O Presidente da República falou esta quarta-feira após uma visita à Casa do Artista, em Lisboa, e fez questão de esclarecer o que descreveu como “três equívocos”.

Primeiro: o CEMA, que viu o seu mandato renovado a 1 de março - renovação essa que normalmente dura dois anos -, "mostrou uma disponibilidade, com elegância pessoal e institucional, para prescindir de parte do tempo para permitir que pudessem aceder à sua sucessão camaradas seus antes de deixarem o ativo". "Nessa altura foi acertado um determinado momento para isso ocorrer, que não é este momento”, insistiu Marcelo, reforçando: "há aqui um equívoco de momento acerca da cessação de funções".

Segundo: o que Marcelo viu "ser apresentado como fundamentação" para o afastamento do atual CEMA, ou seja, a oposição de Mendes Calado à reforma da estrutura superior das Forças Armadas proposta pelo Governo.

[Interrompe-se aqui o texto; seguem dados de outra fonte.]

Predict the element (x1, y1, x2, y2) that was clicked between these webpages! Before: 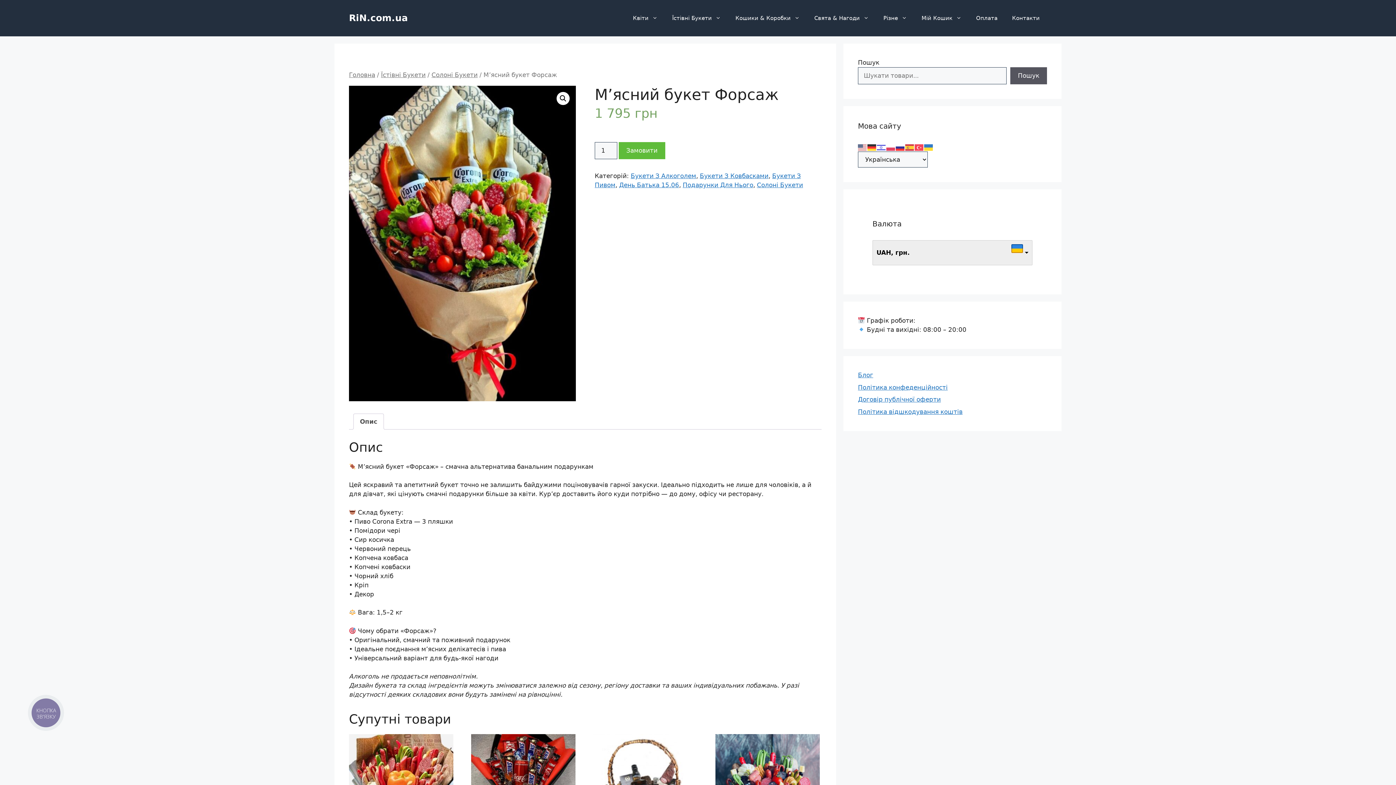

O Presidente lembra que o almirante expôs "o ponto de vista da Armada no processo de elaboração de uma lei", à semelhança do que fizeram os chefes do Estado-Maior do Exército e da Força Aérea. Os chefes dos três ramos das Forças Armadas intervieram igualmente no Conselho Superior de Defesa Nacional, "como é seu direito e é seu dever", e juntaram-se ao parecer unânime favorável no final. Também se deslocaram à Assembleia da República e expuseram os seus pontos de vista e, "a partir do momento em que foi votada a lei, acataram e respeitaram a lei em vigor". "Isto é um exemplo de lealdade institucional e não de deslealdade institucional", sustentou Marcelo.

E terceiro: "só faz sentido falar em substituição depois de terminado o exercício de funções". "Não sendo esse o caso, em momento adequado, que não é este, quando se colocar essa questão se colocará a questão da substituição", disse, lamentando que as notícias tenham acabado por envolver o nome de Gouveia e Melo.

Na sua opinião, o vice-almirante "merece, pela sua carreira, a condecoração cujas insígnias lhe entreguei e, pela atuação na campanha da vacinação, o agradecimento de todos os portugueses", disse. O que não merecia, sustentou o Presidente da República, era ver o seu nome envolvido nesta polémica. "O seu mérito, a sua classe, a sua categoria dispensam o ser envolvido numa situação em que pudesse aparecer como num atropelamento de pessoas ou de instituições. Não é bom nem para as pessoas nem para as instituições", concluiu.